Objectif de l'exercice: Reprenez la discussion de forum sur les sous-forums consacrés à STALKER et ArmA II, et prolongez-la à partir du dernier message affiché.

Page:
Je veux savoir à quel moment il y a eu une trop grand affluence sur le topic de STALKER ou d'ArmA II du coup  ::ninja::

----------


## SetaSensei

Pour STALKER et Arma II c'est surtout le nombre de threads différents (mods & tweaks, online, offline, ...) qui ont amené à la création de sous forums. Et peut être aussi le fanboyisme de certains rédacteurs. Mais je peux pas apporter de preuves.
Par contre commencez pas à créer plein de threads inutiles pour faire gonfler les stats. Je vous surveille.  :tired:

----------


## Gigax

L'idée qu'on essaie de transmettre, c'est que justement, on se restreint pour ne pas faire des tas de topics. On est plus civilisé que les joueurs de STALKER dirons-nous  ::ninja:: . On arriverait sans problème à étoffer un sous-forum. Parce que les thread mod/AAR/Multi/Solo on peut les créer aussi.

----------


## Charmide

Ouais c'est l'idée que je voulais transmettre.

Données sources:
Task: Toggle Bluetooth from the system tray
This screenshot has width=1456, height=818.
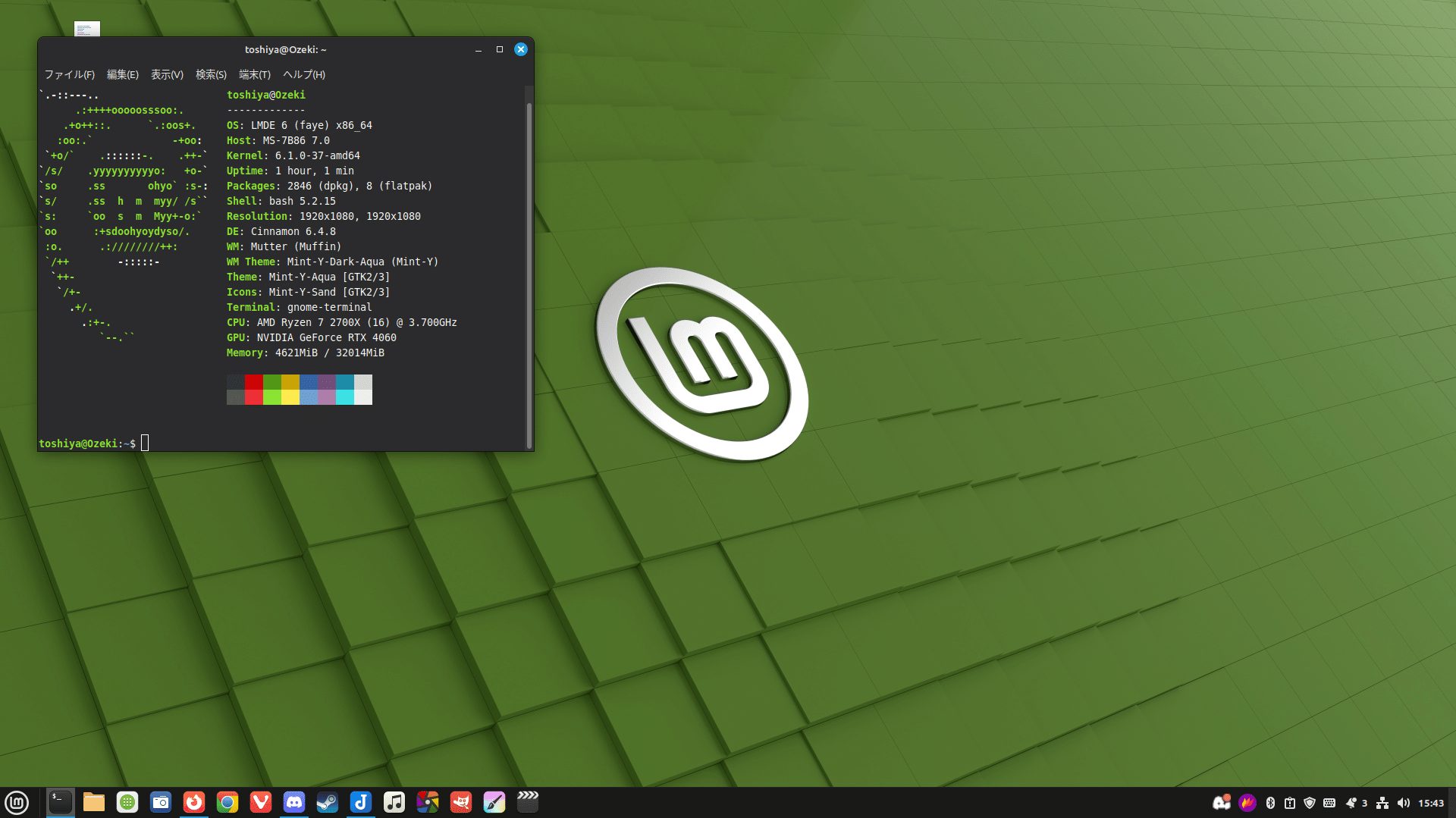Action: coord(1271,803)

Réponse au problème:
Si on veut un sous-forum c'est précisément parce que, comme on l'a expliqué dans ce thread depuis quelques mois, c'est pas à cause de la fréquentation en particulière mais parce qu'il y a un nombre de threads différents (mods, online, offline, AARs..)  qu'on pourrait avoir pour chacun des jeux et qui pour l'instant se marche(raie)nt (si jamais on se permettait de les créer), à l'image de Stalker et d'Arma  :;):

----------


## Jeckhyl

> La création de sous forum est décidée lorsqu'il y a une trop grande affluence sur un ou plusieurs topics du même genre


On va mettre Anonymous qui sont over 9000 sur le coup.

----------


## Thufir Hawat

Le problème c'est que ces jeux requièrent une information organisée et qu'un simple topic ne permet pas de faire cette information. (Je vais faire un peu de pub mais face au manque de forums de ce genre sur le net francophone j'avais lancé un projet similaire il y a quelques années et qui commence à bien tourner si ça vous intéresse : MundusBellicus.fr)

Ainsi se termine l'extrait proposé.